C'est un secteur qui a du mal à s'adapter au confinement contre le coronavirus. Le suivi des malades en psychiatrie est mis à rude épreuve avec les restrictions de déplacements : les traitements sont bouleversés, tout comme les possibilités d'accompagnement de ces malades. Pour les 420.000 personnes hospitalisées et les deux millions suivies en ambulatoire, cette situation risque d'accroître leurs troubles.
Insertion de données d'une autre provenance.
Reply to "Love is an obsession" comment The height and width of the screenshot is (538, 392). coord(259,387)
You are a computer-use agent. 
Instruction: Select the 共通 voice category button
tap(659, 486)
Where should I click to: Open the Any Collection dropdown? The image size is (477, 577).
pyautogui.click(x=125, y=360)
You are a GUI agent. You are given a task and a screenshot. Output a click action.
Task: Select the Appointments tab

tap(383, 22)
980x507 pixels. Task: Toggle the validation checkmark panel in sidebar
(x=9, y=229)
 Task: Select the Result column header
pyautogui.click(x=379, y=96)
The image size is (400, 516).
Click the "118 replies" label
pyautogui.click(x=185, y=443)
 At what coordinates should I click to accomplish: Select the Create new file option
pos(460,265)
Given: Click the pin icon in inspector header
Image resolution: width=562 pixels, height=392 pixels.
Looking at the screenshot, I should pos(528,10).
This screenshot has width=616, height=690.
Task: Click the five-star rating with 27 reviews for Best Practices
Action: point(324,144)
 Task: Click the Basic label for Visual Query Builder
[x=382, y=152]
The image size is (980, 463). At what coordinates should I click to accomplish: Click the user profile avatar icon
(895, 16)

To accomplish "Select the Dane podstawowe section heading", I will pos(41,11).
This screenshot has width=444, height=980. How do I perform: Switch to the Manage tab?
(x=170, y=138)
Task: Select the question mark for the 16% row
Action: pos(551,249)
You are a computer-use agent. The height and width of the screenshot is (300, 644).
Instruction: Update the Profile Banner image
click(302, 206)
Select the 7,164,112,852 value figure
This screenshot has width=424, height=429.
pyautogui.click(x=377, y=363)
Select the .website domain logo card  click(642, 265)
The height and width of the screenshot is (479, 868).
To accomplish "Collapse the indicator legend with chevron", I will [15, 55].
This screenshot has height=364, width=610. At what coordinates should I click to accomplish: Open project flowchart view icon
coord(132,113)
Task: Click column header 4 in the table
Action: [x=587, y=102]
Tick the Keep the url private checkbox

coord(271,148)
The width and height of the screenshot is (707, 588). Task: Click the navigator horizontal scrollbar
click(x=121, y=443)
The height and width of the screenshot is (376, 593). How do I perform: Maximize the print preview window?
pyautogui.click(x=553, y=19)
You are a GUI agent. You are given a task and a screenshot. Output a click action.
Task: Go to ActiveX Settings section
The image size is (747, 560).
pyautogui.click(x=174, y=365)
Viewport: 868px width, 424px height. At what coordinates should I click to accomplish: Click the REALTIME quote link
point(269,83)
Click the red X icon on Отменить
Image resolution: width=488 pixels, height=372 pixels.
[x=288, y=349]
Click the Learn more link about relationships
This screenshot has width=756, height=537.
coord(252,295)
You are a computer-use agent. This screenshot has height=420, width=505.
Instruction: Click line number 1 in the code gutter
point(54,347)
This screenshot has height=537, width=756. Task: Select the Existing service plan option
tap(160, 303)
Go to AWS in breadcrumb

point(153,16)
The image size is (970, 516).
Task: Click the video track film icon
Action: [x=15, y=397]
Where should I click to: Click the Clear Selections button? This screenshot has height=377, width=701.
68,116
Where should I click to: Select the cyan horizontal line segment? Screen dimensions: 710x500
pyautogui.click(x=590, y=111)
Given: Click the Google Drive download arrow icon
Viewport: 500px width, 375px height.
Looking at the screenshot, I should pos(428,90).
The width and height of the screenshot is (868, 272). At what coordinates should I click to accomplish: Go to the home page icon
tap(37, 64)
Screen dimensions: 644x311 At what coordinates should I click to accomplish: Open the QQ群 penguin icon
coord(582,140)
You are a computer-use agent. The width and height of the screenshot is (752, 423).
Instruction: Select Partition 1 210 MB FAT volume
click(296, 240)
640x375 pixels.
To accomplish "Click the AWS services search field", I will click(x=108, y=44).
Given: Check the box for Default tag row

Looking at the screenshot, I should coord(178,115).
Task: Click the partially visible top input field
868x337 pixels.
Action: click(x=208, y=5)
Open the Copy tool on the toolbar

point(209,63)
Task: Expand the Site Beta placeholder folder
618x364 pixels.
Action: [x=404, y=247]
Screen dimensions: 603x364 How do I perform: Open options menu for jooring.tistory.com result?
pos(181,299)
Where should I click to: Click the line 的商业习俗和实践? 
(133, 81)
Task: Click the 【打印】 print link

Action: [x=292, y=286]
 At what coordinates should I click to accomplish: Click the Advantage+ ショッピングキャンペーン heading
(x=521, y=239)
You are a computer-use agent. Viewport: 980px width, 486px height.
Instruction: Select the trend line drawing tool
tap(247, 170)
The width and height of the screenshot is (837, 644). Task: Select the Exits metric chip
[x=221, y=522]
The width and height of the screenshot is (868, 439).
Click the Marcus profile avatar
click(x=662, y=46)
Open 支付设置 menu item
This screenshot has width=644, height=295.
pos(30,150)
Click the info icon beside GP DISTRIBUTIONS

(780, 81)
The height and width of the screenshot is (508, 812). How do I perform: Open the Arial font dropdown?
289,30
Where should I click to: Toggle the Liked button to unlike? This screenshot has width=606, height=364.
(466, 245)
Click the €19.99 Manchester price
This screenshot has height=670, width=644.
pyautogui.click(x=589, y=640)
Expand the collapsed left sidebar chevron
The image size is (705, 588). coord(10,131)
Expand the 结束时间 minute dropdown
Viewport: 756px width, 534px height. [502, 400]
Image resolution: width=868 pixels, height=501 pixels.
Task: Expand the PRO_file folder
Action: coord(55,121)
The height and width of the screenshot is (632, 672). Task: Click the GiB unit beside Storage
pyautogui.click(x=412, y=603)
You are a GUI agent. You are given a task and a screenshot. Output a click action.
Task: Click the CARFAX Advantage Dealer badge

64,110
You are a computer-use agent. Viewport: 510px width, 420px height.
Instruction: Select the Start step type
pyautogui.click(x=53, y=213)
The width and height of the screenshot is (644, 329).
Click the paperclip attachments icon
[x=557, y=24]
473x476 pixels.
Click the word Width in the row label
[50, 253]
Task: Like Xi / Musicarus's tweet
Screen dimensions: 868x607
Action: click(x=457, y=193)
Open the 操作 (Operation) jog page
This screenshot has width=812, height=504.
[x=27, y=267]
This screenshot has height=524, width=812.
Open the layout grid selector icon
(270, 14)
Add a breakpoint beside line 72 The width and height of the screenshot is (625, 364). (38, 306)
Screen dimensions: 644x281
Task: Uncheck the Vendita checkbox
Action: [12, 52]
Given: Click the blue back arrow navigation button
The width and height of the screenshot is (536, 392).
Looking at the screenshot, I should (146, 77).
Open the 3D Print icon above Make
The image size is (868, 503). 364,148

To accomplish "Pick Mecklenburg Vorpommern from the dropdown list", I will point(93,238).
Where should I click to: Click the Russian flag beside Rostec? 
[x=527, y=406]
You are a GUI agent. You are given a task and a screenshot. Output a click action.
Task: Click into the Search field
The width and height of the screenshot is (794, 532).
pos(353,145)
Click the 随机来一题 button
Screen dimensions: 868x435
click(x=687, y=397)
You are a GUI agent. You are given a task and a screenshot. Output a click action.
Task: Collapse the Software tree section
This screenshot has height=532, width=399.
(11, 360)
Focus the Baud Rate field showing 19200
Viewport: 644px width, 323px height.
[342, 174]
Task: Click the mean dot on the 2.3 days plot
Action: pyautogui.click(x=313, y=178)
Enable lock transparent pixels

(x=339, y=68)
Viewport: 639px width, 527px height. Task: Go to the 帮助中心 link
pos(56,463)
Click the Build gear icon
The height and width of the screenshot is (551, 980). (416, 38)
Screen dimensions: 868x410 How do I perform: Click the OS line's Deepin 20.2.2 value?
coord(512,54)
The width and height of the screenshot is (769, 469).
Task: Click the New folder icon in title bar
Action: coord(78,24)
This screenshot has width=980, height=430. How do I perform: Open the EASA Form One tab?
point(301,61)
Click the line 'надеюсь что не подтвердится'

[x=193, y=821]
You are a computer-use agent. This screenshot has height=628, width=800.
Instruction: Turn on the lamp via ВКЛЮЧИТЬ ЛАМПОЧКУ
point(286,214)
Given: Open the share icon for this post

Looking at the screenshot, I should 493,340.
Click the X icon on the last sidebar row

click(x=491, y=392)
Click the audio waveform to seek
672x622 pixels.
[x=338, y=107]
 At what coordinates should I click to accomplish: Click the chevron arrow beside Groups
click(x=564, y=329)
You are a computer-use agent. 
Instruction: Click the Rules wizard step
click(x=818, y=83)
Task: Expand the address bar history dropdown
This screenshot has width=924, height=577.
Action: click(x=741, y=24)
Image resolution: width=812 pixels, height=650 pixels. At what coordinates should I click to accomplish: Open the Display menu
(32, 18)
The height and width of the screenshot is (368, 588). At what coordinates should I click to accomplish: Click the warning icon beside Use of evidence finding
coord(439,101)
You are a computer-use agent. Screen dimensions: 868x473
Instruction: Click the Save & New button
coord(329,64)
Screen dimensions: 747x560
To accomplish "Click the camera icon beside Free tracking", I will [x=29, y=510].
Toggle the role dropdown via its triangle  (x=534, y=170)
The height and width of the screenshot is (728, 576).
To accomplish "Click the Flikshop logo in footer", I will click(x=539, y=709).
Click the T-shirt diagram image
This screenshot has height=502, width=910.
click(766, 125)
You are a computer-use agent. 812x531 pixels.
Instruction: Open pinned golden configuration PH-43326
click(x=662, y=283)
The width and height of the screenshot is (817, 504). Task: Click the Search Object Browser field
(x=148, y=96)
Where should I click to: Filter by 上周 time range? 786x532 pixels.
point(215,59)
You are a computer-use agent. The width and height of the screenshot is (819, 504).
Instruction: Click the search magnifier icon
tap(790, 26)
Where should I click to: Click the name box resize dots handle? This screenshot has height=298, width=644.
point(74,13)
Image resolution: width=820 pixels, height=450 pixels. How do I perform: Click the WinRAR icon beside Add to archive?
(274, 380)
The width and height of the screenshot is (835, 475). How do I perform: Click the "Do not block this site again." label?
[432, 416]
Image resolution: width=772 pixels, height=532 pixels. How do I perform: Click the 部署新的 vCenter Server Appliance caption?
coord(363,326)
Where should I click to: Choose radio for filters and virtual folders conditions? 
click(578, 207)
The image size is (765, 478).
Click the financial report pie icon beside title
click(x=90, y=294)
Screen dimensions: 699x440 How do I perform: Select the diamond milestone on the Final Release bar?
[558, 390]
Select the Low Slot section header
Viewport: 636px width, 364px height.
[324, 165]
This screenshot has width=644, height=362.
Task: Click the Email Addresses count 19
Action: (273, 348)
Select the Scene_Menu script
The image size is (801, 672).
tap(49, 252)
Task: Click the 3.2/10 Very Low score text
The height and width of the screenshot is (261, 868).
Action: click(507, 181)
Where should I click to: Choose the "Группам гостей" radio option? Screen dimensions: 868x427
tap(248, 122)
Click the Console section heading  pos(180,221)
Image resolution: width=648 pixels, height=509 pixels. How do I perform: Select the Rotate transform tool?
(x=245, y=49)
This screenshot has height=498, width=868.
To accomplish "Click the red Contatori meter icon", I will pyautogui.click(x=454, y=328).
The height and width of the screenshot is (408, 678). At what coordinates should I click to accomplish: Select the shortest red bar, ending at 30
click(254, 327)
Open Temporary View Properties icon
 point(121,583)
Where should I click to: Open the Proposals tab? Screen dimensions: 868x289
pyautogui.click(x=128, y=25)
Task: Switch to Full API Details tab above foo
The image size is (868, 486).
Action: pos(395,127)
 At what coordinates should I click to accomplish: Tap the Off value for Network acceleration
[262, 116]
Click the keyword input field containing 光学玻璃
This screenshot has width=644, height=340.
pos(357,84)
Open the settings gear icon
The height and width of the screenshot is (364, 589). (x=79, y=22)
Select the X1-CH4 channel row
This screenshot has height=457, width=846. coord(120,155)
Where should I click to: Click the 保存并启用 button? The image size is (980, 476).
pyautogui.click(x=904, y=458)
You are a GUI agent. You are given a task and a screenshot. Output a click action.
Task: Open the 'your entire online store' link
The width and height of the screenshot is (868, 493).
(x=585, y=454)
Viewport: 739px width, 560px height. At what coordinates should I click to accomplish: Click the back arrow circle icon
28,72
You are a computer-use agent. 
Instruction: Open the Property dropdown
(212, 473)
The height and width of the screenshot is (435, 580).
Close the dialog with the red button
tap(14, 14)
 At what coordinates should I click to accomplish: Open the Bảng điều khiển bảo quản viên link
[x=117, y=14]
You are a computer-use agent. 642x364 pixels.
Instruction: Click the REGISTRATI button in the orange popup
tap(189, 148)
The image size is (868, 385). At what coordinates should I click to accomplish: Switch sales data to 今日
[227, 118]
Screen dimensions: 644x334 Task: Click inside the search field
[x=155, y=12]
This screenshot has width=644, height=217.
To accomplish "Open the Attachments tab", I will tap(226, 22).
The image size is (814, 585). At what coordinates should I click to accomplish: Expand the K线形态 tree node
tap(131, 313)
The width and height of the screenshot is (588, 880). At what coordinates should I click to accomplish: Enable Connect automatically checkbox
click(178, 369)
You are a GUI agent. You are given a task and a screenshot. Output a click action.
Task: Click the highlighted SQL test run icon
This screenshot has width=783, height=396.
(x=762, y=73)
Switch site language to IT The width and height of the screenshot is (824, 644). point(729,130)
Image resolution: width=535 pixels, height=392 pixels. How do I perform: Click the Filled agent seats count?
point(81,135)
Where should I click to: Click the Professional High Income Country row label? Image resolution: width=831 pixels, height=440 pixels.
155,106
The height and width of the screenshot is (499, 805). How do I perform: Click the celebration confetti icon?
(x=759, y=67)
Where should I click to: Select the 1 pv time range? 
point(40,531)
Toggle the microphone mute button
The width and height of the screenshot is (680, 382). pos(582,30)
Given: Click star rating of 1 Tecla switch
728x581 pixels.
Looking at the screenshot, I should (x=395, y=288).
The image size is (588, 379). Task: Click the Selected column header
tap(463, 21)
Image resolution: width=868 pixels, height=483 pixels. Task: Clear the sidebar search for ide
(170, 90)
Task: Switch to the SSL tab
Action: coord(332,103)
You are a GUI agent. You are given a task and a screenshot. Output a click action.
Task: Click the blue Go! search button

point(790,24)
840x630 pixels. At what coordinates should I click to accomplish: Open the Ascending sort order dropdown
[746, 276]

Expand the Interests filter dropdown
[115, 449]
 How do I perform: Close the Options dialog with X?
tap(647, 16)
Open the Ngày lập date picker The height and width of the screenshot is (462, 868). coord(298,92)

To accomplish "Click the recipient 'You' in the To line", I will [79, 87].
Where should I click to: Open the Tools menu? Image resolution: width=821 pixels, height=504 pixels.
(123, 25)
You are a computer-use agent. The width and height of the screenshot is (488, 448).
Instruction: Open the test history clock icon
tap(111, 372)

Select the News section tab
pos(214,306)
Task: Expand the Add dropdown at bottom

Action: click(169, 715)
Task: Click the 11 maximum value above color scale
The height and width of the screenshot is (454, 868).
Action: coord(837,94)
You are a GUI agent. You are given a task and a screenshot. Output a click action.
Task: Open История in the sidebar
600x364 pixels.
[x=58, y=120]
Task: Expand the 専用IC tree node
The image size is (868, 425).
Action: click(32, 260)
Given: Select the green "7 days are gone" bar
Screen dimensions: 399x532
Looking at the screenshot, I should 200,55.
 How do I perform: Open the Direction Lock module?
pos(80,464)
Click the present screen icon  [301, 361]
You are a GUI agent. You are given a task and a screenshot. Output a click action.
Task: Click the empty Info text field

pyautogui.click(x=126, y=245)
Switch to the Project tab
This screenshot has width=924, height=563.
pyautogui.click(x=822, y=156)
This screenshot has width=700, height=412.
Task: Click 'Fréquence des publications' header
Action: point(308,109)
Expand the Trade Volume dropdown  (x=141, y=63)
"C'est extrêmement dur pour eux"
"En ce moment, on fait de l'anti-psychiatrie covidienne. On a arrêté tout ce qui fait le soin psychique", lâche passablement énervé Mathieu Bellahsen au micro d'Europe 1. Ce psychiatre est témoin depuis le début du confinement d'une agitation qui monte dans son unité d'Asnières-sur-Seine, dans les Hauts-de-Seine. "Tous nos outils de traitement de l’ambiance, prendre le temps avec un patient, s’asseoir avec lui, faire un jeu... tout cela a disparu", affirme-t-il. "On a remis des blouses, des masques, ça crée une distance et c'est extrêmement dur pour eux. On les enferme de plus en plus, les introvertis ou les phobiques le sont de plus en plus."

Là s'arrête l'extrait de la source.